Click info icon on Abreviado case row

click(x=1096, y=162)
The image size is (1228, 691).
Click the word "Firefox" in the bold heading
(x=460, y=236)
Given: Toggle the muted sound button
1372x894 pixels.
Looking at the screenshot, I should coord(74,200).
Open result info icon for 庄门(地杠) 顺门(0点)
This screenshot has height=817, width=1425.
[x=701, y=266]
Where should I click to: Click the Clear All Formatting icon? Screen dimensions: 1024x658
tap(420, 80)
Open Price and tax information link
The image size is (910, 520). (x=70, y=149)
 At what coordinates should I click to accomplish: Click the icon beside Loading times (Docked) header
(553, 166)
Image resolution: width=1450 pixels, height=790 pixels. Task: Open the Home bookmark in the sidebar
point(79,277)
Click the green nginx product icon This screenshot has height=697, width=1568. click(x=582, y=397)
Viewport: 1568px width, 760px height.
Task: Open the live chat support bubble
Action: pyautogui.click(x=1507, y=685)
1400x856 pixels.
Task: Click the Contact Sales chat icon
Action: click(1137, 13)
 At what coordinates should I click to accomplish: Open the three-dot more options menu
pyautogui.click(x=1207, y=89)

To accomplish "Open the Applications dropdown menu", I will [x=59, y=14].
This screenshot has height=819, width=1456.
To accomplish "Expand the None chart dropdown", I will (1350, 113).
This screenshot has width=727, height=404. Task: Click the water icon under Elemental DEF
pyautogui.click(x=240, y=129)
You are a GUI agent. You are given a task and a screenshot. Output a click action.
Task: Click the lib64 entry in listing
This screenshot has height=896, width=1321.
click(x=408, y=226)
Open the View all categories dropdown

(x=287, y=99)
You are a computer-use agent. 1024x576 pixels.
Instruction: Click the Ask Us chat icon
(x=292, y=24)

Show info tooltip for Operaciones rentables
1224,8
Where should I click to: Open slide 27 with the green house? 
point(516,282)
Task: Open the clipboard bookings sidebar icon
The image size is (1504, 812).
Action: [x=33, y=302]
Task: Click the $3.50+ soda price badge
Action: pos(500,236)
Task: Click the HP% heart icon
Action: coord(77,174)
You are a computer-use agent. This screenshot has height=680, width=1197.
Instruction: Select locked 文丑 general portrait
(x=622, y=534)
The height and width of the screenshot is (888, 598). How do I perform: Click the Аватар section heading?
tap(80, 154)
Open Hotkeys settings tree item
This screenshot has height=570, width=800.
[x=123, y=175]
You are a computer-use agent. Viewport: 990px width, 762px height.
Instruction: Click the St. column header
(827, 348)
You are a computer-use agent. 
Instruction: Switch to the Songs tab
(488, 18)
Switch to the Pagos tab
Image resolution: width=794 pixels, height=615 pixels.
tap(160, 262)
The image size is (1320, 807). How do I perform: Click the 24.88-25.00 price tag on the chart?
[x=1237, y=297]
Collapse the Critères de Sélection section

Given request: Copy every one of the records above word for word, with nothing changed.

Exercise response:
Click info icon on Abreviado case row

click(x=1096, y=162)
The image size is (1228, 691).
Click the word "Firefox" in the bold heading
(x=460, y=236)
Given: Toggle the muted sound button
1372x894 pixels.
Looking at the screenshot, I should coord(74,200).
Open result info icon for 庄门(地杠) 顺门(0点)
This screenshot has height=817, width=1425.
[x=701, y=266]
Where should I click to: Click the Clear All Formatting icon? Screen dimensions: 1024x658
tap(420, 80)
Open Price and tax information link
The image size is (910, 520). (x=70, y=149)
 At what coordinates should I click to accomplish: Click the icon beside Loading times (Docked) header
(553, 166)
Image resolution: width=1450 pixels, height=790 pixels. Task: Open the Home bookmark in the sidebar
point(79,277)
Click the green nginx product icon This screenshot has height=697, width=1568. click(x=582, y=397)
Viewport: 1568px width, 760px height.
Task: Open the live chat support bubble
Action: pyautogui.click(x=1507, y=685)
1400x856 pixels.
Task: Click the Contact Sales chat icon
Action: click(1137, 13)
 At what coordinates should I click to accomplish: Open the three-dot more options menu
pyautogui.click(x=1207, y=89)

To accomplish "Open the Applications dropdown menu", I will [x=59, y=14].
This screenshot has height=819, width=1456.
To accomplish "Expand the None chart dropdown", I will (1350, 113).
This screenshot has width=727, height=404. Task: Click the water icon under Elemental DEF
pyautogui.click(x=240, y=129)
You are a GUI agent. You are given a task and a screenshot. Output a click action.
Task: Click the lib64 entry in listing
This screenshot has height=896, width=1321.
click(x=408, y=226)
Open the View all categories dropdown

(x=287, y=99)
You are a computer-use agent. 1024x576 pixels.
Instruction: Click the Ask Us chat icon
(x=292, y=24)

Show info tooltip for Operaciones rentables
1224,8
Where should I click to: Open slide 27 with the green house? 
point(516,282)
Task: Open the clipboard bookings sidebar icon
The image size is (1504, 812).
Action: [x=33, y=302]
Task: Click the $3.50+ soda price badge
Action: pos(500,236)
Task: Click the HP% heart icon
Action: coord(77,174)
You are a computer-use agent. This screenshot has height=680, width=1197.
Instruction: Select locked 文丑 general portrait
(x=622, y=534)
The height and width of the screenshot is (888, 598). How do I perform: Click the Аватар section heading?
tap(80, 154)
Open Hotkeys settings tree item
This screenshot has height=570, width=800.
[x=123, y=175]
You are a computer-use agent. Viewport: 990px width, 762px height.
Instruction: Click the St. column header
(827, 348)
You are a computer-use agent. 
Instruction: Switch to the Songs tab
(488, 18)
Switch to the Pagos tab
Image resolution: width=794 pixels, height=615 pixels.
tap(160, 262)
The image size is (1320, 807). How do I perform: Click the 24.88-25.00 price tag on the chart?
[x=1237, y=297]
Collapse the Critères de Sélection section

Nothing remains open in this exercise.